Code Browser API Reference

Overview

The code browser module provides comprehensive code analysis capabilities through Language Server Protocol (LSP) integration. It runs in a containerized Neovim environment to deliver consistent analysis across different programming languages and systems.

The module is designed for security-focused code analysis, offering symbol navigation, reference finding, code structure analysis, and diff generation capabilities.
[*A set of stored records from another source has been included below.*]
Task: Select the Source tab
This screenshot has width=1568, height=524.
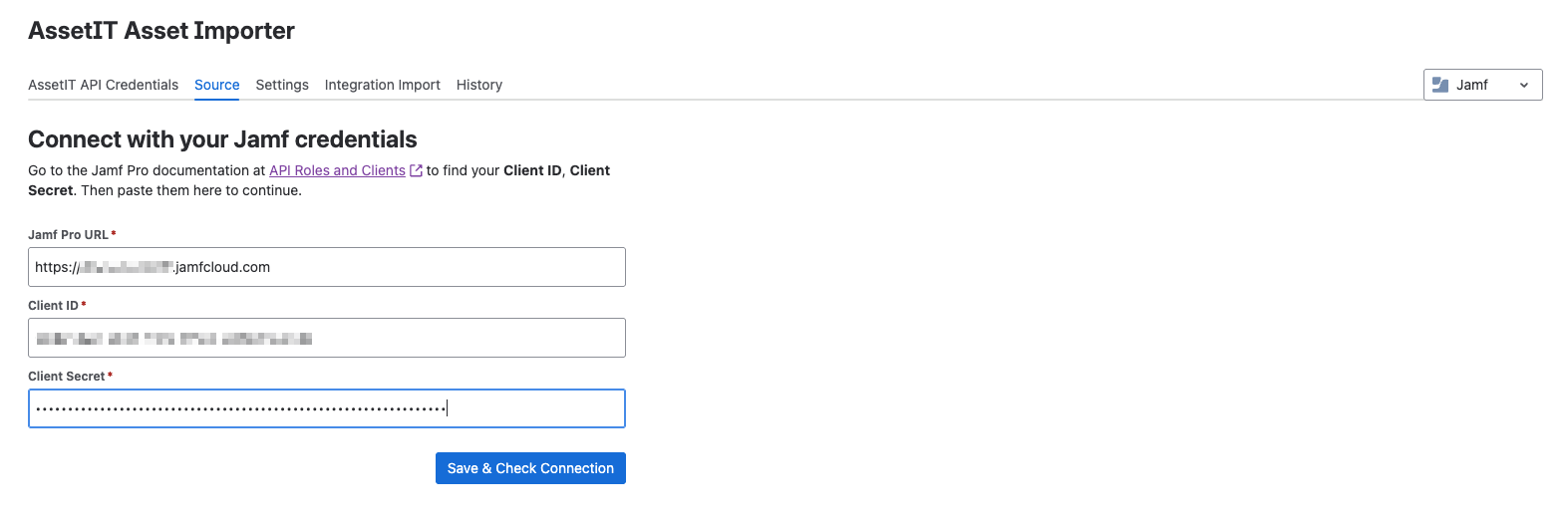Action: 216,85
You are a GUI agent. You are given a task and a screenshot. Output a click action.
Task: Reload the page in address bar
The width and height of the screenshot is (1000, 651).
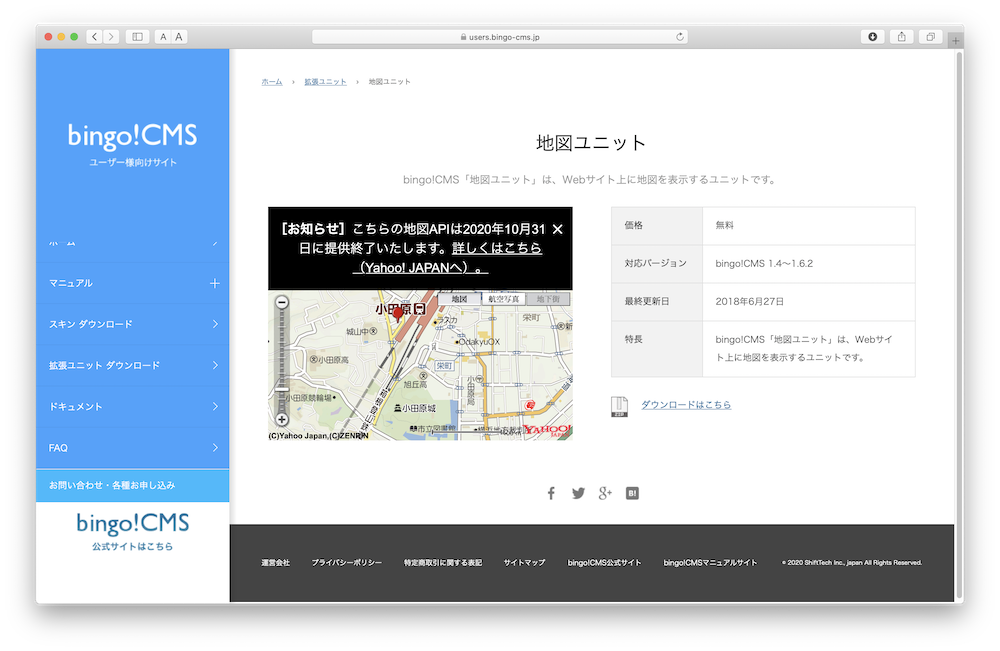tap(681, 37)
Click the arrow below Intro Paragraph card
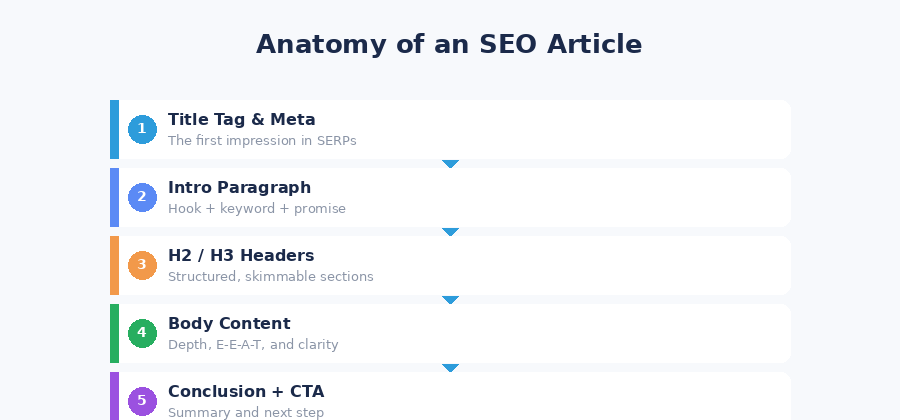900x420 pixels. coord(450,231)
All operations run in isolated Docker containers to ensure security and reproducibility.

Core Classes

CodeBrowser

The main interface for LSP-based code analysis and navigation.

from ivexes.code_browser import CodeBrowser
from ivexes.config import Settings

Class Definition

class CodeBrowser:
    """LSP-based code browser for comprehensive code analysis.

    This class provides a high-level interface for analyzing codebases using
    Neovim's Language Server Protocol capabilities in a containerized environment.
    It supports various programming languages and provides symbol navigation,
    reference finding, and code structure analysis.
    """

Constructor

def __init__(
    self,
    settings: Settings,
    port: int = 8080,
    load: Literal['lazy', 'eager'] = 'lazy',
) -> None:
    """Initialize the CodeBrowser with codebase and connection parameters.

    Args:
        settings: Settings instance containing codebase paths and configurations.
        port: Port number for Neovim TCP connection (default: 8080).
        load: Load mode - 'lazy' defers initialization, 'eager' initializes immediately.

    Raises:
        ValueError: If required codebase settings are missing.
        SystemExit: If connection to Neovim fails.
    """

Required Configuration

The CodeBrowser requires specific settings to be configured:

from ivexes.config import PartialSettings

settings = PartialSettings(
    codebase_path="/path/to/project",      # Root directory containing code
    vulnerable_folder="vulnerable",        # Vulnerable version folder name
    patched_folder="patched"              # Patched version folder name
)

Properties

Property	Type	Description
`settings`	`Settings`	Complete configuration settings
`path`	`str`	Absolute path to the codebase directory
`vulnerable_folder`	`str`	Name of the vulnerable code folder
`patched_folder`	`str`	Name of the patched code folder
`port`	`int`	TCP port for Neovim connection
`container`	`Container`	Docker container instance
`nvim`	`pynvim.Nvim`	PyNvim client instance

Core Methods

Initialization

def initialize(self) -> None:
    """Initialize the CodeBrowser by setting up Docker container and Neovim connection.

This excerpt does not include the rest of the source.